This was my first blog: Reblog
My reentry into my mother’s life was a special day in my narrative.
I had to forgive first; not just her but myself. What I learnt on this journey to understanding was long and hard. When I came to terms with the reality of human nature, none of us are perfect. I believe we do better when we know better. She didn’t learn what she needed to make good decisions in the raising of her child. She grew and learnt as she moved through life too.
I am so grateful we both moved past the damage we had experienced earlier in life and came to share an amazingly kind, loving and gentle life together; despite those who would have liked to destroy us and didn’t trust the real bond of a mother and daughter. Love you mum! I feel such gratitude for you. Rest in peace.
Some people think life is just a game of chess!
If it is I don’t play very well.
My brain is very simple; I don’t sit and calculate my moves. I come from the heart. I move through life in a more organic way. You can’t play chess from that mindset. Maybe that is why life has been so tricky for me. I actually always thought I would like to learn to play; I think it’s good for the brain. Perhaps it’s because I have a learning disability and words & sentences don’t always make sense to me. Life isn’t linear for me; my lenses into life is often times foggy and confused. I am smart but it’s more intuitive and picture oriented. It doesn’t make me bad, stupid, lazy and ornery but I see the world inside out. Maybe that’s why I don’t always understand why other people do what they do.
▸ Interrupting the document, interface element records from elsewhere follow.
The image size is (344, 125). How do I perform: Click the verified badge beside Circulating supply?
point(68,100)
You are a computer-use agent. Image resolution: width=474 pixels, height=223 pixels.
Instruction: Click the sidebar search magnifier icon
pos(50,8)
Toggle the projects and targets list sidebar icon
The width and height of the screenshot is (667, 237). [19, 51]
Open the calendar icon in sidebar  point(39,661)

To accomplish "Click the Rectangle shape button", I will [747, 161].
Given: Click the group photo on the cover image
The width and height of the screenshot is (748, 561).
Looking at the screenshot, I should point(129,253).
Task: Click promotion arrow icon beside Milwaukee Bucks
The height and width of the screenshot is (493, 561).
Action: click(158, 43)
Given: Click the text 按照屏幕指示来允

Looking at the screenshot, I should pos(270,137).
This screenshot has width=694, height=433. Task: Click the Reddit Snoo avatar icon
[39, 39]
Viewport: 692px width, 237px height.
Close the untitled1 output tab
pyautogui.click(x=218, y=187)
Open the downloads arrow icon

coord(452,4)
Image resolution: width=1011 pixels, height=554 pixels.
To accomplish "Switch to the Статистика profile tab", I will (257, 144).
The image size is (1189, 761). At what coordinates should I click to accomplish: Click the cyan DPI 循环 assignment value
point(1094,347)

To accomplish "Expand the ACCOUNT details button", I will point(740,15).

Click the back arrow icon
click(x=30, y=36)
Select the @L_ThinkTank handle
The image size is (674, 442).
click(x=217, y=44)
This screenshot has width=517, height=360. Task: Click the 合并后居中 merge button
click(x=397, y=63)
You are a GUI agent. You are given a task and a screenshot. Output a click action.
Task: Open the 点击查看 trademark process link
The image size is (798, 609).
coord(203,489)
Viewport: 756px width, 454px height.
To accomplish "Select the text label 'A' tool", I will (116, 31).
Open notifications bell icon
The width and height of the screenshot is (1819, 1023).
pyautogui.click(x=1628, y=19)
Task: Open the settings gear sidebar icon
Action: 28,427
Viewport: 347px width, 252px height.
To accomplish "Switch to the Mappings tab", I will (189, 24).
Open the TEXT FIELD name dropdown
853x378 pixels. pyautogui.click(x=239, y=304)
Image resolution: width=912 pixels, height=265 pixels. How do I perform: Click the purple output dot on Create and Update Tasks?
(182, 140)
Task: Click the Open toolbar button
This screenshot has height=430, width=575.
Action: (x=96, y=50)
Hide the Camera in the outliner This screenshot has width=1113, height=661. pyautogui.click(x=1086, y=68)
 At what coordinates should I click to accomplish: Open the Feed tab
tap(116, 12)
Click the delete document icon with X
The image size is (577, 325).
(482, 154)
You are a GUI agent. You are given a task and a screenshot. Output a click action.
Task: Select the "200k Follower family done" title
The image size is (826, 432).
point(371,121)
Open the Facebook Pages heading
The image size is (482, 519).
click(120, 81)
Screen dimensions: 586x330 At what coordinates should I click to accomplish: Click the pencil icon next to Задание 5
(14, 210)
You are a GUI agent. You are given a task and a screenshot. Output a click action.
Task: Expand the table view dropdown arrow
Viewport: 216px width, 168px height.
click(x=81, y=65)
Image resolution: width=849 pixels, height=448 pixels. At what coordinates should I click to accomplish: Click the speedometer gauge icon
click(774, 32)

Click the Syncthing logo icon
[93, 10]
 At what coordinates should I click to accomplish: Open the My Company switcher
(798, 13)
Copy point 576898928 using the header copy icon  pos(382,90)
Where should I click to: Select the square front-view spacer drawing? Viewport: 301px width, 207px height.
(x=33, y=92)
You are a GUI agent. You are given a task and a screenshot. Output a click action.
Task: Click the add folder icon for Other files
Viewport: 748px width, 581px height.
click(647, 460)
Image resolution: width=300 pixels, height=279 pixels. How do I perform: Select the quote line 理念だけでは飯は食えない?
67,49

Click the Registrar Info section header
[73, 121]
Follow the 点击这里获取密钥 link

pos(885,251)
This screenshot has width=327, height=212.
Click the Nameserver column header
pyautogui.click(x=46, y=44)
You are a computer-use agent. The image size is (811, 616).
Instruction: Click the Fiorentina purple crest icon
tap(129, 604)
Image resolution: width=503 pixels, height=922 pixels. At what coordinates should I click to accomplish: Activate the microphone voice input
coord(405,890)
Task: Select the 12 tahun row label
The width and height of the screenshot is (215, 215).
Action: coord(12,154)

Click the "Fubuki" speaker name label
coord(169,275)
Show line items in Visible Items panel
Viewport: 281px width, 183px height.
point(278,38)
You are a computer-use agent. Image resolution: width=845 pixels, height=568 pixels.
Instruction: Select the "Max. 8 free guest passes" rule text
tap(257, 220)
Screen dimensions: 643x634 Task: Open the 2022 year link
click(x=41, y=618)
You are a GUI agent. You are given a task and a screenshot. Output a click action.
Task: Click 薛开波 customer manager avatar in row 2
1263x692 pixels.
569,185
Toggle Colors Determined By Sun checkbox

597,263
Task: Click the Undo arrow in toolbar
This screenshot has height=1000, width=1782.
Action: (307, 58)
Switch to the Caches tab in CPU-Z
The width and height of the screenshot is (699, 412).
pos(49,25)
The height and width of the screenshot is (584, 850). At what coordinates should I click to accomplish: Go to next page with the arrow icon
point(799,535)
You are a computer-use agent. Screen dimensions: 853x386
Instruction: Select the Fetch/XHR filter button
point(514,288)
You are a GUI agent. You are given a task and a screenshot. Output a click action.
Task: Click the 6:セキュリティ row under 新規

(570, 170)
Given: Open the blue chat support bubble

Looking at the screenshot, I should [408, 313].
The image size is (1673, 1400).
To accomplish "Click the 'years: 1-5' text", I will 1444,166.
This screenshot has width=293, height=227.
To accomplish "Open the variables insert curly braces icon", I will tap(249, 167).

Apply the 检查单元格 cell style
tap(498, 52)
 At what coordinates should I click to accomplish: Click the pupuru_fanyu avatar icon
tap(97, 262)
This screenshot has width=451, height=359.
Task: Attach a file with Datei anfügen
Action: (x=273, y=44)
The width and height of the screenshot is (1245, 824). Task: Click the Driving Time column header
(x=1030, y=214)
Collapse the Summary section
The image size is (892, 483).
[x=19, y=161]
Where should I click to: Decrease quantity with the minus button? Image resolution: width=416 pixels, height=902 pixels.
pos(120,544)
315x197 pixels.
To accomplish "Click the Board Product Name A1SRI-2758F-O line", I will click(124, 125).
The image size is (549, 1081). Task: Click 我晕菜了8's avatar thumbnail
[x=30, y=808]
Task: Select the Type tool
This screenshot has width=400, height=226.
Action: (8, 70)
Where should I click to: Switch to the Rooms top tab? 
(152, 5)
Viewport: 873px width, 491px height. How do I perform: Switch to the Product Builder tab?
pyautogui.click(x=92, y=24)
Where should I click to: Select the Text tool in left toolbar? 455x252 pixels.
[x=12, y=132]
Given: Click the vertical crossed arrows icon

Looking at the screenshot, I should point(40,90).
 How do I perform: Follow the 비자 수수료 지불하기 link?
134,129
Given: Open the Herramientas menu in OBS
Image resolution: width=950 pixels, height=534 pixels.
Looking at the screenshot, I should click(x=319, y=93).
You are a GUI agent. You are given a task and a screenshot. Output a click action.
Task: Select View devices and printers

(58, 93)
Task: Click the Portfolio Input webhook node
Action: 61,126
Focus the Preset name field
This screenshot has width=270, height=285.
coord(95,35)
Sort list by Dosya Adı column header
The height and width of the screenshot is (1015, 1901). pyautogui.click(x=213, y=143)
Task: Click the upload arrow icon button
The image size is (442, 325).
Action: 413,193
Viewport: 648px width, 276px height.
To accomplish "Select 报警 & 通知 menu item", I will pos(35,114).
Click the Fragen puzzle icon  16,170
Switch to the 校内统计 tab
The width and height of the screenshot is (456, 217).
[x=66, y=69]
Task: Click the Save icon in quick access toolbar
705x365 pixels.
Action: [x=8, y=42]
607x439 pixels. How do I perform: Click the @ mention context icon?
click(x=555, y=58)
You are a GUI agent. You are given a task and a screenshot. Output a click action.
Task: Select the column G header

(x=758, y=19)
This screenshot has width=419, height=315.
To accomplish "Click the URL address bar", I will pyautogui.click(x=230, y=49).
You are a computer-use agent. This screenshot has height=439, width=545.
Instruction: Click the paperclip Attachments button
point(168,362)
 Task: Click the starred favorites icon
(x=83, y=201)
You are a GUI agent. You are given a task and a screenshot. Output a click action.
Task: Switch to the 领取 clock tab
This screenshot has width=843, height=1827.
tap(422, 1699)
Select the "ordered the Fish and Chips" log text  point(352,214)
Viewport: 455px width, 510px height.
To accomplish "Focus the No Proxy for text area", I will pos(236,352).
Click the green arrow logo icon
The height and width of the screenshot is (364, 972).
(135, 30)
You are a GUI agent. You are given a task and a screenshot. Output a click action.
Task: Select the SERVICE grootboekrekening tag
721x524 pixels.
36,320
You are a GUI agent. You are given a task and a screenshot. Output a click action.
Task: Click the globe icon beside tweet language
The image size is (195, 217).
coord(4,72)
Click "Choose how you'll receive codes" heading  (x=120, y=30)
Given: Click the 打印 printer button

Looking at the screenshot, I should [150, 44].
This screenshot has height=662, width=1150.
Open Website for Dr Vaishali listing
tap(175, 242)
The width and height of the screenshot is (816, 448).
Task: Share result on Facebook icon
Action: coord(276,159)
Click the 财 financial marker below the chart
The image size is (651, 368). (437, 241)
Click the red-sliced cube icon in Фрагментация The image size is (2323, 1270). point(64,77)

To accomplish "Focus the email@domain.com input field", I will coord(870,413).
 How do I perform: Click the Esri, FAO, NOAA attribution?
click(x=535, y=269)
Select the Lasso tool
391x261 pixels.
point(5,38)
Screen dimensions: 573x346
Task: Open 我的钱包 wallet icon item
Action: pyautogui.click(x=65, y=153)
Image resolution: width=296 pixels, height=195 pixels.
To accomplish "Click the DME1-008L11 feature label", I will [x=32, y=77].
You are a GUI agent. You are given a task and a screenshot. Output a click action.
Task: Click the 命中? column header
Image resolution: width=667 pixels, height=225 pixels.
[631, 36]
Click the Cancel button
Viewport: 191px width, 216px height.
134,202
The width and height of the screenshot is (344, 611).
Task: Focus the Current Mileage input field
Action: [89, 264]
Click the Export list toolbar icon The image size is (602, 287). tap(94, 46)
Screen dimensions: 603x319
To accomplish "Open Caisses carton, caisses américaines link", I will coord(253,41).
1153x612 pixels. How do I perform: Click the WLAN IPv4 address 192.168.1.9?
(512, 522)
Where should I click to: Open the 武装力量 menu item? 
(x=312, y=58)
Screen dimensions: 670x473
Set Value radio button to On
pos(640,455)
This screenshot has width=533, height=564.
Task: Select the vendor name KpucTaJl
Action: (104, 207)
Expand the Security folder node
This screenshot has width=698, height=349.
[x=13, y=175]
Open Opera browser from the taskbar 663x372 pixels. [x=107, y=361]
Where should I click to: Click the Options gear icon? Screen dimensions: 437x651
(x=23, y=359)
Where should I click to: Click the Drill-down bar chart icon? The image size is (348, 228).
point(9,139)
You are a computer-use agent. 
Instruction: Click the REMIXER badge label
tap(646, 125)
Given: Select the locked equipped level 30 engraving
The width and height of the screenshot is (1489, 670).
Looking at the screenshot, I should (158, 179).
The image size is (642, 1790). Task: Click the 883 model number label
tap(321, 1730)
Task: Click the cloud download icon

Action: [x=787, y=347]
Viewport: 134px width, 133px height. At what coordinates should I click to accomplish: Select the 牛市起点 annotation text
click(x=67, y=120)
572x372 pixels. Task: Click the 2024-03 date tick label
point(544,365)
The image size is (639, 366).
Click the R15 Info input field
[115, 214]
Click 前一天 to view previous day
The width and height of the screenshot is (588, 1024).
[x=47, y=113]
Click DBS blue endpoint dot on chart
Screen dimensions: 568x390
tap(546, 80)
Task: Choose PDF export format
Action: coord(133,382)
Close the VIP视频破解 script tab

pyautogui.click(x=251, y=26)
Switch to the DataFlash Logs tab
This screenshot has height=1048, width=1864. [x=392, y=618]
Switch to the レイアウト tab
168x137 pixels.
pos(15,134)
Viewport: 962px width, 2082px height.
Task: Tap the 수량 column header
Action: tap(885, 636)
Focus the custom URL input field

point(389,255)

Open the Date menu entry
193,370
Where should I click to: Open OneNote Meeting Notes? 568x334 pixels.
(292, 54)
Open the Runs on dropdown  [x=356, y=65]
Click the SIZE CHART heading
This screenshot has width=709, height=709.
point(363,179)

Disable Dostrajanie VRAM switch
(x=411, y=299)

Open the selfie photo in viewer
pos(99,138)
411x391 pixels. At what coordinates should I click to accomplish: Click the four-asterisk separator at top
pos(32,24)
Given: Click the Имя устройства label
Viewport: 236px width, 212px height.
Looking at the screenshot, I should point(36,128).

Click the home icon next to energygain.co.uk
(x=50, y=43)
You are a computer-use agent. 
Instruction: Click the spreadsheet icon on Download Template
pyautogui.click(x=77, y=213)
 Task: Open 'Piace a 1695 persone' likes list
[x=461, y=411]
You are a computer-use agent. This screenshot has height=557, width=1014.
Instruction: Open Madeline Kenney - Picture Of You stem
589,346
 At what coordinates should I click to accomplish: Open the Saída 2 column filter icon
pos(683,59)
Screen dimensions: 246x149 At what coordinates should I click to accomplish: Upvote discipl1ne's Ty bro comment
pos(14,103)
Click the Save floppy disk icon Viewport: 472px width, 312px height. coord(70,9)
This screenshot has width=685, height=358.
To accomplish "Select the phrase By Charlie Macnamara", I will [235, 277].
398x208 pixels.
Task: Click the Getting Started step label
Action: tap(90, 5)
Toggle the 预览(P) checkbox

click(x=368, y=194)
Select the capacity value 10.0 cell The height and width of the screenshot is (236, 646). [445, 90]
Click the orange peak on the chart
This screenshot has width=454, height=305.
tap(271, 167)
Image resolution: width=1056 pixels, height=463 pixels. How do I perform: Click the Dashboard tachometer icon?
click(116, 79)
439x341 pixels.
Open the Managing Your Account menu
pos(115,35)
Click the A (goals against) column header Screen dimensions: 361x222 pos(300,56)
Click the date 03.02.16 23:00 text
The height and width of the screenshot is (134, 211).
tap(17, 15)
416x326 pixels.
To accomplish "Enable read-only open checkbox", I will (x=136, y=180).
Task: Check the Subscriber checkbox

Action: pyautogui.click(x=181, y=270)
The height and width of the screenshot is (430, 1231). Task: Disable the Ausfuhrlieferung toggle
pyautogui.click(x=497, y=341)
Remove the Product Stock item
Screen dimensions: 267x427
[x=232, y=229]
I have written, and will continue to write, on my ‘pages’ section about my mother’s background and mine. That may help in the understanding of why we made the decisions we did.
My mother and I went through some years of estrangement. In 2005 after much soul-searching and personal work on myself I contacted my mother via letters. We wrote back and forth for about 2 years. We then decided it was time to see each other again.
I know we don’t like saying “what if?. But I do wonder had I thought of the reunion between my mother and me as being a game of chess; being ready for the next move, perhaps things would have turned out differently.
How was I to know that what I actually did when I got off the Harbour Air flight from Vancouver to Victoria to see my mother was in fact batting the beehive. The Houston beehive. A family of people who seemed to already be calculating their moves before I even knew to brace myself.
If those crafty chess players rule the world I am in big trouble – oh yeah that’s right I am. I am heartbroken and my brain is tired of trying to figure out the next move.